Luke & Kyle
Kenny, mit einem großflächigen, roten Handabdruck auf seiner runden Wange. Kenny, wie er auf der gegenüberliegenden Seite der Straße winkt und hüpft, ein erfreuter Blick in seinem Gesicht. Kenny, weinend auf dem Sofa, mit dem Rücken zu ihm gekehrt. Kenny, strahlende Augen, während er die Kerzen auf dem wahrscheinlich hässlichsten Geburtstagskuchen auspustete. Die Bilder durchfluteten seinen Kopf mit jedem weiteren Wort, das Kyles Mund entkam. Die Realität verschwamm mit seinen Gedanken, er war sich nicht mehr sicher, was er vor sich sah. Er liebte ihn doch so sehr, war das nicht genug? Sollten die Bilder nicht begleitet sein von seinem Lachen, von seiner Stimme? Wieso hörte er sie nicht mehr? Hatte er schon vergessen, wie er geklungen hatte? Liebe allein war nie genug.

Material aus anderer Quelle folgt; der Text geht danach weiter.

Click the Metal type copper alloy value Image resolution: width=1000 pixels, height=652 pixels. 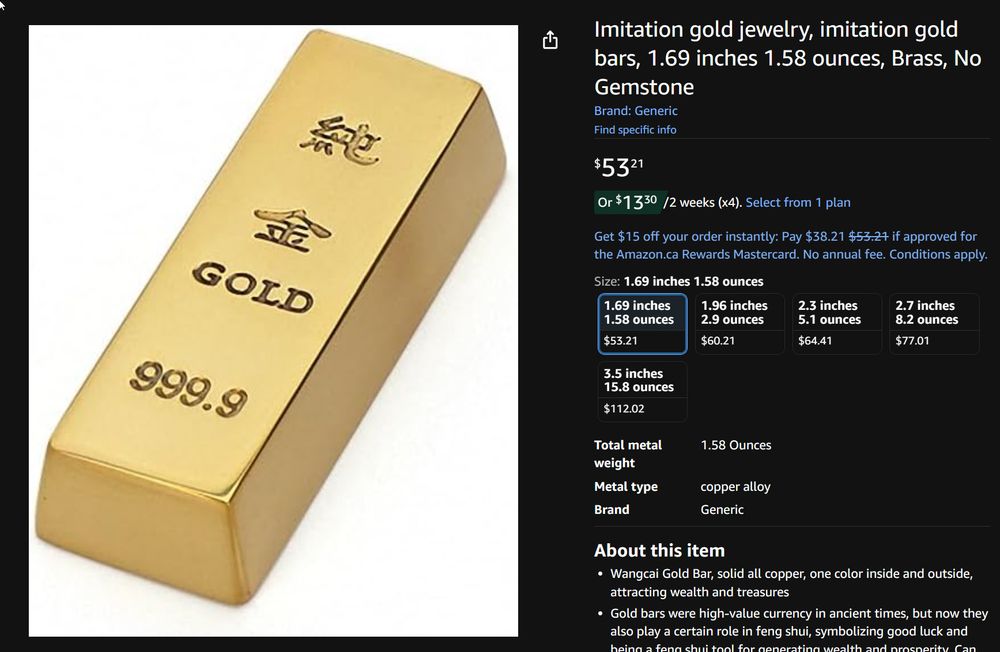tap(735, 486)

Er war so machtlos gegenüber seinem eigenen Schicksal, er war so schwach. Lukes gesamter Körper zog sich zusammen, als hätte ihn die stechende Kälte von draußen erfasst, doch dabei saß er eigentlich nur hier... mit ihm. Ah, er. Der Grund, warum er überhaupt hier war. Warum er überhaupt wieder ein Dach über dem Kopf hatte und die Wärme genießen konnte. Und doch war es so verdammt kalt.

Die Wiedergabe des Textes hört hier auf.